EXERCISE PROMPT: Using the data beneath this instruction, retype only the lines from the one that contains "Viewport: 415px width, 284px height." down to the one that contains "Select the Data", both included, exactly as they appear.

Dataset entries:
*-*-*
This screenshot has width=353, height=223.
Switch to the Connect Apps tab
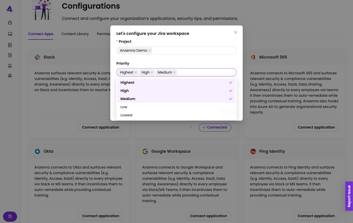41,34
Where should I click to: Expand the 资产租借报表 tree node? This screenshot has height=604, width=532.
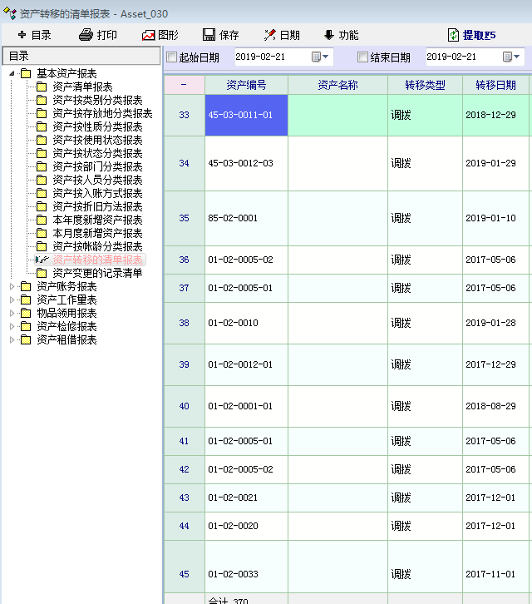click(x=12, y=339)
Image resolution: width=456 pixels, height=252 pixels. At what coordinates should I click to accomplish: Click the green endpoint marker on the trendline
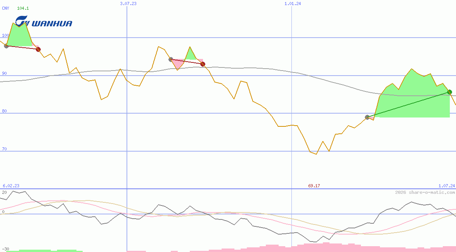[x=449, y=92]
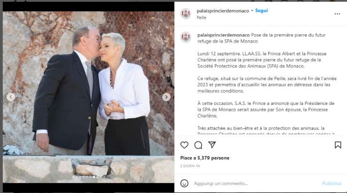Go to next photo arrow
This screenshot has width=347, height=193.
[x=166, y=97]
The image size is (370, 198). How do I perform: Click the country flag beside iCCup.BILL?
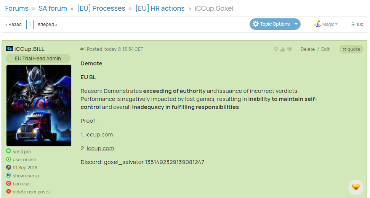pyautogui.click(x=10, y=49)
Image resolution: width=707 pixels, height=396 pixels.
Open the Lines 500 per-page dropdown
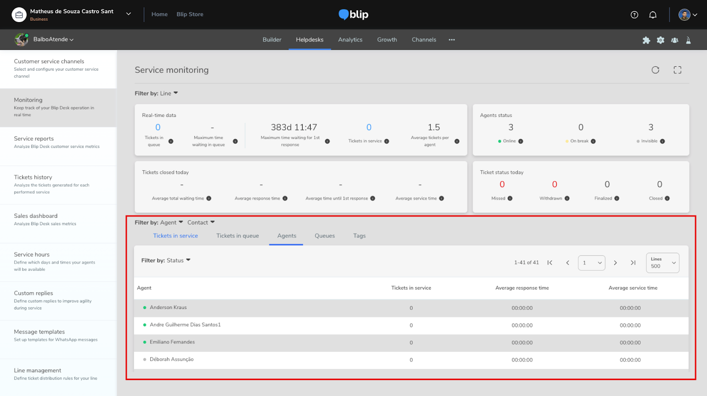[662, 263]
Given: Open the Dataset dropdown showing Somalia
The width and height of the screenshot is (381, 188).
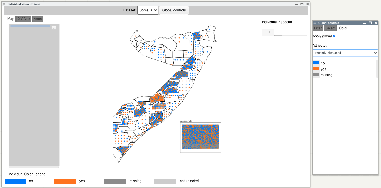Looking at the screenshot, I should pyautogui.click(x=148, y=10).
*-*-*
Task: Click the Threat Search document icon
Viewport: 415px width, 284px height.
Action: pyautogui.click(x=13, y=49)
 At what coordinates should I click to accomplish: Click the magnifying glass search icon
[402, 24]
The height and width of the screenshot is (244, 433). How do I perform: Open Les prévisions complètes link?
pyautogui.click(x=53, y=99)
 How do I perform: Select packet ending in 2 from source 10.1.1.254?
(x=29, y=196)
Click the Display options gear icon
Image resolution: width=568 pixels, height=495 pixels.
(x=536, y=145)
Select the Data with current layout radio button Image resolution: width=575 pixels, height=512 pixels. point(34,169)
*-*-*
EXERCISE SOLUTION:
Viewport: 415px width, 284px height.
Action: pyautogui.click(x=13, y=49)
 At what coordinates should I click to accomplish: Click the magnifying glass search icon
[402, 24]
The height and width of the screenshot is (244, 433). How do I perform: Open Les prévisions complètes link?
pyautogui.click(x=53, y=99)
 How do I perform: Select packet ending in 2 from source 10.1.1.254?
(x=29, y=196)
Click the Display options gear icon
Image resolution: width=568 pixels, height=495 pixels.
(x=536, y=145)
Select the Data with current layout radio button Image resolution: width=575 pixels, height=512 pixels. point(34,169)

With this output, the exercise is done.